Document section =>
○ ○ ○ ○ ○ ○ ○

While you cannot calculate your own credit score accurately, you can review your credit report for on the five factors named above to get an idea of whether the accounts listed on your credit report are hurting or helping your credit score. You can then take action to improve any potential problems, such as paying down your balances or paying off collection items.

Generally speaking, if you are carrying more than $5,000 in credit card debt or are struggling with credit card or revolving debts, you should solve this problem first. If you are interested in applying for help with one of Bill's approved debt help partners, click here: Debt Help.

How to Identify a Good FICO Score

The higher your credit score, the better; however, there is no real industry standard. FICO credit scores range from 350-850. Each creditor or lender judges your credit score differently. They each assign greater or lesser weight to various factors when determining your eligibility and risk. In the past, anything above 690 was considered a great score. Today, you may need a score of over 720 in order to qualify for the best rates available. A credit score below a 620 is frequently referred to as "sub-prime." Any score below 500 is considered a terrible score.

How to Obtain Your Credit Score

If you want to check out your FICO credit score, the Fair Credit Reporting Act requires the three major reporting agencies (Equifax, Experian and TransUnion) to provide you with a complimentary copy of your credit report once every 12 months, but only if you request it (it will not be sent to you every 12 months automatically). However, each agency will most likely have a different score for you depending on the particular credit information provided to that particular agency. So, if you want a better idea of what your credit score actually is, request your credit score from all three agencies and figure out the average.

○ ○ ○ ○ ○ ○ ○

Tasks to carry out =>
(a) In the passage on credit scores, what range do FICO credit scores span?
(b) Duplicate the passage on credit scores, starting with "Generally speaking, if" and going on through "a terrible score.".
(c) Pick up the passage on credit scores after its final sentence and keep writing.

Dataset content =>
○ ○ ○ ○ ○ ○ ○

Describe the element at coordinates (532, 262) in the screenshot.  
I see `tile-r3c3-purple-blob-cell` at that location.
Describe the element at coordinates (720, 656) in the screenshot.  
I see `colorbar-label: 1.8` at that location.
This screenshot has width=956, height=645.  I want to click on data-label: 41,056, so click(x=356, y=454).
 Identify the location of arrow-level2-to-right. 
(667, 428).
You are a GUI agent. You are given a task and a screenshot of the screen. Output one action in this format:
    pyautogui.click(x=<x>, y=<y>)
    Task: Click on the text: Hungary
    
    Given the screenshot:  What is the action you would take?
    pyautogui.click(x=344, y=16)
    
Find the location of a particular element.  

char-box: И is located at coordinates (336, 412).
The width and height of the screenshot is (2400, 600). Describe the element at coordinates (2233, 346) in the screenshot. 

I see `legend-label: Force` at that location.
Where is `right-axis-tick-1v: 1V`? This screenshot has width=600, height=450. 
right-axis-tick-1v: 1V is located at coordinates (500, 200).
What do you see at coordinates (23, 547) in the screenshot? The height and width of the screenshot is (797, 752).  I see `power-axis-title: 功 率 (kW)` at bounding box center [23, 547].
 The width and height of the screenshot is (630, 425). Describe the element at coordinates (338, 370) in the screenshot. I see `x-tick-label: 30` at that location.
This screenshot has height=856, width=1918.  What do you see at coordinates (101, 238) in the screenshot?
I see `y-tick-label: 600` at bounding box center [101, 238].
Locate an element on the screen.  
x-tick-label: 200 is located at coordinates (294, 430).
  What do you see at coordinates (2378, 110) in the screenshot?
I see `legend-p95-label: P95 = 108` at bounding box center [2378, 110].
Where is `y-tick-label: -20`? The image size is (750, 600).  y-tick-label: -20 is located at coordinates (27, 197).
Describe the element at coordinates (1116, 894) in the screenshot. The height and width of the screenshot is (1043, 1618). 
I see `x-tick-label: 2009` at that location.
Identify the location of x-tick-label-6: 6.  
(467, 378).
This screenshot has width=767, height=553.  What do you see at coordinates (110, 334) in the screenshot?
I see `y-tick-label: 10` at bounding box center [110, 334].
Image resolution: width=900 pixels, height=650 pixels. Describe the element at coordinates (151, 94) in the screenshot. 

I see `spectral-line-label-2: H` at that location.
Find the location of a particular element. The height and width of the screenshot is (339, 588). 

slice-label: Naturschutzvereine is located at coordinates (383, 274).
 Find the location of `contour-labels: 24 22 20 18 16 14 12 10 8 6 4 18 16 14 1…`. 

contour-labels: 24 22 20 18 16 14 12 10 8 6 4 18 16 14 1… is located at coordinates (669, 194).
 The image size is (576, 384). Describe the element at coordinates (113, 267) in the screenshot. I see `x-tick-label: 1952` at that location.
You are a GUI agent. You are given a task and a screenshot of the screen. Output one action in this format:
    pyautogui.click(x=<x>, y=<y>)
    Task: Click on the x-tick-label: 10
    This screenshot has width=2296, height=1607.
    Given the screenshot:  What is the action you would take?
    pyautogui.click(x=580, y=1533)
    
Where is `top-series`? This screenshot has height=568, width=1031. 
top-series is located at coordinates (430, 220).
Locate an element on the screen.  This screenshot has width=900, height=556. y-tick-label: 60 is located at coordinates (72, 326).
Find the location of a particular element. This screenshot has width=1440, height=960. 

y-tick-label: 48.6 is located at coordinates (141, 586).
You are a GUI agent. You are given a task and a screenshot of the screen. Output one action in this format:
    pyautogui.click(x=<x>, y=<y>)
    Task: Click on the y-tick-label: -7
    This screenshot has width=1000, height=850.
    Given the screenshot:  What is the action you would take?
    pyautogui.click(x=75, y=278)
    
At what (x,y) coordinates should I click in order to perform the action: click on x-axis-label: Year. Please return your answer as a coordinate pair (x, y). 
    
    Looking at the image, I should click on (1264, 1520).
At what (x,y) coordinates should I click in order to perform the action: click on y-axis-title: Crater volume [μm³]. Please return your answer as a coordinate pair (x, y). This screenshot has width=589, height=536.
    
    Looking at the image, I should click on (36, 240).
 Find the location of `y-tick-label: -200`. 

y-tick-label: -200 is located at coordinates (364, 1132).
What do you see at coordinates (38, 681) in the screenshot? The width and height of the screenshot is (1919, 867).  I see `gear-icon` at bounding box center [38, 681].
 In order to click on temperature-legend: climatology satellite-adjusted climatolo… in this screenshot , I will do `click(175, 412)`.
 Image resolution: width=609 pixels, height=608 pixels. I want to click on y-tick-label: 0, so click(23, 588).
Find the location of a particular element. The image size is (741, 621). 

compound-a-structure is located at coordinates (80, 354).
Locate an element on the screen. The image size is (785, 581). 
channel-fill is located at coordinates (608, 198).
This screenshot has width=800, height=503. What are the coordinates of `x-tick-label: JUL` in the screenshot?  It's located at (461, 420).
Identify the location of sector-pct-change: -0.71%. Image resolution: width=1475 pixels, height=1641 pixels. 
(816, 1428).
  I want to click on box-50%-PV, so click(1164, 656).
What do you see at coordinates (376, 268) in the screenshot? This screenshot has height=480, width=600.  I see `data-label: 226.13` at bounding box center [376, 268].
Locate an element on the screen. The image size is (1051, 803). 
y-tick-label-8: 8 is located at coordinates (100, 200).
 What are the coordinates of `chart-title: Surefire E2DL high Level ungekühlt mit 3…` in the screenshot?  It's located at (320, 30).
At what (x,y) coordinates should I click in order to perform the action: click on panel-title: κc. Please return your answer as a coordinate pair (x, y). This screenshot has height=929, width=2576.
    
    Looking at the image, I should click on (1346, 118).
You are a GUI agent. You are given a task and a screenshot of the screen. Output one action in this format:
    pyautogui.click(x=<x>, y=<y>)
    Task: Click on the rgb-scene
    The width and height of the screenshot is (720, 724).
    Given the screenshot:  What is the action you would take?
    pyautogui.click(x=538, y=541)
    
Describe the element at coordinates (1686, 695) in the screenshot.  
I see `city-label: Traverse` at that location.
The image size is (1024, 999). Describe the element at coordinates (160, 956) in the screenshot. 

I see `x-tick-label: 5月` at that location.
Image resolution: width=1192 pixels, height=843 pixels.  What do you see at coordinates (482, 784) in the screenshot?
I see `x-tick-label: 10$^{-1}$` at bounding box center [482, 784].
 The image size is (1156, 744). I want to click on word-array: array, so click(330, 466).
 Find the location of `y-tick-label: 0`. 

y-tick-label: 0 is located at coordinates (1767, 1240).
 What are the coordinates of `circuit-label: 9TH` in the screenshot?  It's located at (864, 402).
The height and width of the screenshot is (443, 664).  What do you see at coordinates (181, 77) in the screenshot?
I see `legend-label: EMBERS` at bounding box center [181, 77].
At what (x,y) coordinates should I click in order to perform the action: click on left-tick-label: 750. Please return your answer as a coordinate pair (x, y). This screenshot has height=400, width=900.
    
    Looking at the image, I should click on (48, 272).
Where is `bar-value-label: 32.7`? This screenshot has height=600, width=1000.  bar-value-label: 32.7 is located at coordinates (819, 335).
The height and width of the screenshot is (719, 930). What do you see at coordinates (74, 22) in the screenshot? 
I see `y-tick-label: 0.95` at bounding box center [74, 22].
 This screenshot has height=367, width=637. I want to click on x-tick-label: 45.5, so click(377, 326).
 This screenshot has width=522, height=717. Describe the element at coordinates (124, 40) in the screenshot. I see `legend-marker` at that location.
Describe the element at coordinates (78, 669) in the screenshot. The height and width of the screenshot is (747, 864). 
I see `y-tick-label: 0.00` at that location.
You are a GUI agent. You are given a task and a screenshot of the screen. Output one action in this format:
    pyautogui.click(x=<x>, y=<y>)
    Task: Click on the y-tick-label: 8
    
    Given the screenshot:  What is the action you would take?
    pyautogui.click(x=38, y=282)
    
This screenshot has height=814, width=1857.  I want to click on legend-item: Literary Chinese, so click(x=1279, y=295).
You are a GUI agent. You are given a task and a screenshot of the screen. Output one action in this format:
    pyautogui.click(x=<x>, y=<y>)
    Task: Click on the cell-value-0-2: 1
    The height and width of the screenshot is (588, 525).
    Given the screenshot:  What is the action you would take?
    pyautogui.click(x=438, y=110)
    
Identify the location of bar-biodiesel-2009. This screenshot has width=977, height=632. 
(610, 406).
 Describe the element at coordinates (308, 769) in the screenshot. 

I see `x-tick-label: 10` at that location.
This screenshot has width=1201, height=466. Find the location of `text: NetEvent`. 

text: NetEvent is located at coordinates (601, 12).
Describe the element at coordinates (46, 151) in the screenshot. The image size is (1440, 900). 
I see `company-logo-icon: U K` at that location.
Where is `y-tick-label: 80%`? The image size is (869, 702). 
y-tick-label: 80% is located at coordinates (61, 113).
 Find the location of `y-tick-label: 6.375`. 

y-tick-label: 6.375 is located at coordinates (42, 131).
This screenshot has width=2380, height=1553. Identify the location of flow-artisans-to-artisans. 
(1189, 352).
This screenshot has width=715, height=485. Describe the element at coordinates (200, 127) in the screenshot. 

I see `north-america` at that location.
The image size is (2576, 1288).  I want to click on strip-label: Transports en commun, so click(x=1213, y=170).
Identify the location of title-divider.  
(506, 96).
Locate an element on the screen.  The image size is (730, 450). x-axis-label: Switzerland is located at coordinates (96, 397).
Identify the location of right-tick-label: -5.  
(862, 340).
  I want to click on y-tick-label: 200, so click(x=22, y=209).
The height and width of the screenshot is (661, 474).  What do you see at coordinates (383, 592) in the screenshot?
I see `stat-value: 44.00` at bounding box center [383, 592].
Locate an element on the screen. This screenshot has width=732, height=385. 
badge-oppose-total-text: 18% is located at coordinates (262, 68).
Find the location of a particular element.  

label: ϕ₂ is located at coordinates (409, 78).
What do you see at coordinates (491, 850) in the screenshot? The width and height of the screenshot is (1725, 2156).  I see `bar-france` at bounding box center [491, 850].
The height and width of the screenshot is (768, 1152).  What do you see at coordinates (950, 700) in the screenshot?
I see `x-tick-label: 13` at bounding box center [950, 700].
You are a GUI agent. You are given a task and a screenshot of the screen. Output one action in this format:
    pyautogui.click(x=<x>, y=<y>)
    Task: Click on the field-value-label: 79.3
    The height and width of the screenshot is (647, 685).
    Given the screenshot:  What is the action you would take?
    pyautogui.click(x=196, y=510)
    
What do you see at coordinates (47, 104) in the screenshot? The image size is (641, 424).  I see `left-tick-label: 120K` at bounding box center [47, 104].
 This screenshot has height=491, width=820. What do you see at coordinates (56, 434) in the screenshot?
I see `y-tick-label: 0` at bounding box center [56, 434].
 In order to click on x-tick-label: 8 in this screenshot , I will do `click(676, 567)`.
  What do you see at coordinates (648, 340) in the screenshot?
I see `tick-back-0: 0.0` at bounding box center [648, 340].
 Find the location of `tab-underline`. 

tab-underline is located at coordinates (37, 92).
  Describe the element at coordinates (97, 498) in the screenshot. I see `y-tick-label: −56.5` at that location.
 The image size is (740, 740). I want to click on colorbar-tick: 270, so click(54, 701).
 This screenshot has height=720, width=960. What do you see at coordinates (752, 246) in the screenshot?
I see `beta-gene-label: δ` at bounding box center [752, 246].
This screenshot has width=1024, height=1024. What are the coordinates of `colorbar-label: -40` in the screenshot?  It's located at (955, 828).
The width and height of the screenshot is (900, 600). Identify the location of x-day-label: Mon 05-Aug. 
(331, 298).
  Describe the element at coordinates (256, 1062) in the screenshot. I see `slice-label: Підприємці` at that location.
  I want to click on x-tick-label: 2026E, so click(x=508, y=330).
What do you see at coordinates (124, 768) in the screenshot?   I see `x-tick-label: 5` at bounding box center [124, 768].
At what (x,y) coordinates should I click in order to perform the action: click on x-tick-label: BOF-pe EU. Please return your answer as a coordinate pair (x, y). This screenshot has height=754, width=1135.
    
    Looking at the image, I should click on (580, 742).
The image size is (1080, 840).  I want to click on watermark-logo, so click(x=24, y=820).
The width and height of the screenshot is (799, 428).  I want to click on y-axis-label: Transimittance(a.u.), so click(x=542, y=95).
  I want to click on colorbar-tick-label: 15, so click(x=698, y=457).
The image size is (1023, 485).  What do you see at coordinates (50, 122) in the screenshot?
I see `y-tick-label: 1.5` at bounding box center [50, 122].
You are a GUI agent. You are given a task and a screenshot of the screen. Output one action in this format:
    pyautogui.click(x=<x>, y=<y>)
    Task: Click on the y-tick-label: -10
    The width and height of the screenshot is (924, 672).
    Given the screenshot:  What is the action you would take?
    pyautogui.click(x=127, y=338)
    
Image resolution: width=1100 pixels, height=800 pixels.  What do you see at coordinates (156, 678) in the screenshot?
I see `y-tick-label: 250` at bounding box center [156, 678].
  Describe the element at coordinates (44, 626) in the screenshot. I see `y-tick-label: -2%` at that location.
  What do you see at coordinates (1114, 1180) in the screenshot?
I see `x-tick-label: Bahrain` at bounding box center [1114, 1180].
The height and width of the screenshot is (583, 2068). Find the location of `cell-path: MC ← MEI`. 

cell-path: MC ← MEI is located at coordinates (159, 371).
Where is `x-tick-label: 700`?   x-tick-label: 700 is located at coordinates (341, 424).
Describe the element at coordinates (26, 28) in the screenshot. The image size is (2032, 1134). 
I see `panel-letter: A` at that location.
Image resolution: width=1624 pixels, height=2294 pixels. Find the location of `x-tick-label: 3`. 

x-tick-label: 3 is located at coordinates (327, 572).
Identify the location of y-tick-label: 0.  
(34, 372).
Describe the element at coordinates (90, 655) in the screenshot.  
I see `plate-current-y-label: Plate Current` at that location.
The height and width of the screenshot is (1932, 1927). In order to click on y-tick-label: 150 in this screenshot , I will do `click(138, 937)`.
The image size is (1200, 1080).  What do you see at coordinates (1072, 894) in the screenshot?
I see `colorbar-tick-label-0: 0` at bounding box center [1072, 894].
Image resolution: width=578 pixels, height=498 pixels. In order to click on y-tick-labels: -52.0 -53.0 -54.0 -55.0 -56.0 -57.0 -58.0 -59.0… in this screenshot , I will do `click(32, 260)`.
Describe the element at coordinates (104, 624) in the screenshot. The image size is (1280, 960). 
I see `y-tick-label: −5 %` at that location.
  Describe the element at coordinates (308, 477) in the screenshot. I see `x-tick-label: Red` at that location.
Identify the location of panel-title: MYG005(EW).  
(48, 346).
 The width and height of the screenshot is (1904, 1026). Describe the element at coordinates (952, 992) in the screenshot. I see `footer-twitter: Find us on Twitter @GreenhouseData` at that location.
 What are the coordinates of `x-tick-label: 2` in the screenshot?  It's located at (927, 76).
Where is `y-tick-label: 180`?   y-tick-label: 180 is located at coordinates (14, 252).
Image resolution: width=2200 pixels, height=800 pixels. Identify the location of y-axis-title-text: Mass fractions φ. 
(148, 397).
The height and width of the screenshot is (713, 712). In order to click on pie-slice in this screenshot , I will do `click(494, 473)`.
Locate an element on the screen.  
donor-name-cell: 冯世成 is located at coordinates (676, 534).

○ ○ ○ ○ ○ ○ ○

Answers provided =>
(a) FICO credit scores range from 350 to 850.

(b)
Generally speaking, if you are carrying more than $5,000 in credit card debt or are struggling with credit card or revolving debts, you should solve this problem first. If you are interested in applying for help with one of Bill's approved debt help partners, click here: Debt Help.

How to Identify a Good FICO Score

The higher your credit score, the better; however, there is no real industry standard. FICO credit scores range from 350-850. Each creditor or lender judges your credit score differently. They each assign greater or lesser weight to various factors when determining your eligibility and risk. In the past, anything above 690 was considered a great score. Today, you may need a score of over 720 in order to qualify for the best rates available. A credit score below a 620 is frequently referred to as "sub-prime." Any score below 500 is considered a terrible score.

(c)
There are three major credit bureaus that offer credit reports:

Equifax Experian TransUnion
800-685-1111 888-397-3742 800-916-8800
Equifax.com Experian.com TransUnion.com

To get a copy of your credit report, contact one of these three consumer credit reporting agencies. Each bureau interprets your credit information differently, so you might want to get a report from all three.

By law, you can access one free report every 12 months from each of the three credit bureaus at AnnualCreditReport.com. If you stagger your requests at the site, then you can access one of the bureaus every four months. You can also request a free copy of your credit report if you are denied credit; however, you can only request a copy from the specific credit bureau that supplied the credit report to the creditor who denied you.

How to improve a FICO score

Here are four steps to improve a credit rating:

  1. Pay off all debts and keep revolving lines below 30% utilization. Do not "max out" your credit cards.
  2. Diversify your credit portfolio. Have a mixture of different types of accounts. For example, you have only a Visa, MasterCard, or Discover card, get a department store credit card or card from a gasoline retailer. Maintain at least three active trade lines in good standing at all times.
  3. Make your payments every month on time! Leave a small balance every once in a while to show that you are able to handle debt on more than one account.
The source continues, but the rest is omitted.